J&K Assembly dissolution: Mehbooba Mufti checks rebellion in PDP camp with abortive bid to form government
The abortive bid by Mehbooba Mufti to form the government in Jammu and Kashmir has given her party a leg up in the state.
The National Conference (NC) and Congress have slammed Jammu and Kashmir governor Satya Pal Malik over the dissolution of the state Assembly. However, the statements of the two parties in the aftermath of the decision have raised doubts on whether the grand alliance of the NC, Congress and PDP would have lasted for long in the state.
The decision of former chief minister Mehbooba Mufti to stake claim for government formation has, however, prevented a split in her party and could even notch up the electoral prospects of the PDP.
The governor dissolved the Assembly after claiming that he had received reports of horse-trading, and expressed fears that such a government would not have been stable. Following this, former chief minister Ghulam Nabi Azad said that the PDP's proposal to form the government was "only at a suggestion stage."
“There was no final decision on the formation of the government. We had sought a meeting on 23 November on the suggestion,” said Azad.
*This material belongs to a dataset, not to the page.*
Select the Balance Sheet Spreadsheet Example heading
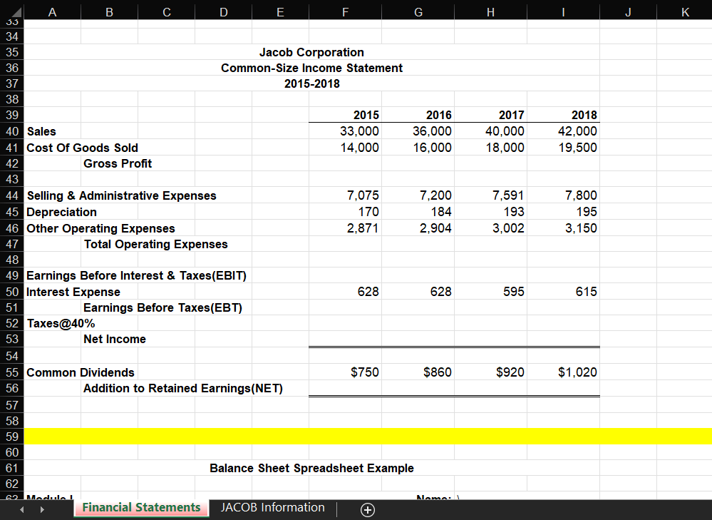Viewport: 712px width, 520px height. click(x=311, y=468)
However, the abortive bid by Mufti to form the government has given her party a leg up in the state. Mufti wrote a letter to the governor claiming the support of both the Congress and NC for government formation, even when the other two parties had said that the final shape of the coalition government had not been worked out.
On Wednesday, senior PDP leader Altaf Bukhari was not forthcoming about the details which had been worked out on the formation of an alliance.
Though Bukhari was believed to have met Abdullah to discuss the alliance, he said, “It was an absolutely non-political meeting. I had called on him on Eid-e-Milad-un Nabi to wish him.” He, however, said that the NC, Congress and PDP have agreed to form the coalition to defend the special identity of the state “politically and legally.”
However, Mufti's claim to form the government has checked the rebellion within the PDP, and has also given the party ammunition to take on the BJP.
PDP chief spokesperson Rafi Ahmad Mir, in response to a tweet on the dissolution of the Assembly, described the action of the governor as an “unconstitutional move in haste that is nothing but abuse of constitutional powers.”
Abdullah said that the NC's support to the PDP helped the latter party. “People were telling us that we were giving a new life to the PDP. We knew that the support to the PDP would have caused a major loss to the NC, but we set aside the interests of our party and thought about the interests of our state only,” he said.
The claim for government formation will also make the NC’s attacks on the PDP for running an alliance with the BJP less convincing.
Instead, the flurry of activity both prior to and after the dissolution of the Assembly has thrown up a new political alignment in the state. It is for the first time that two regional rival parties, NC and PDP, have come together. In the wake of a tie-up between the BJP and the People’s Conference and the saffron party’s inroads in Kashmir, the new rallying slogan for political parties in the state seems to be to preserve Jammu and Kashmir's special political status, and also keep the BJP away from power.
Congress state vice-president GN Monga said that the party "will fight to preserve the special status of the state." He asserted, "We will never allow the BJP to make inroads in the state. We will fight for the protection of Article 35A, as it was the Congress which gave the provision to the state.”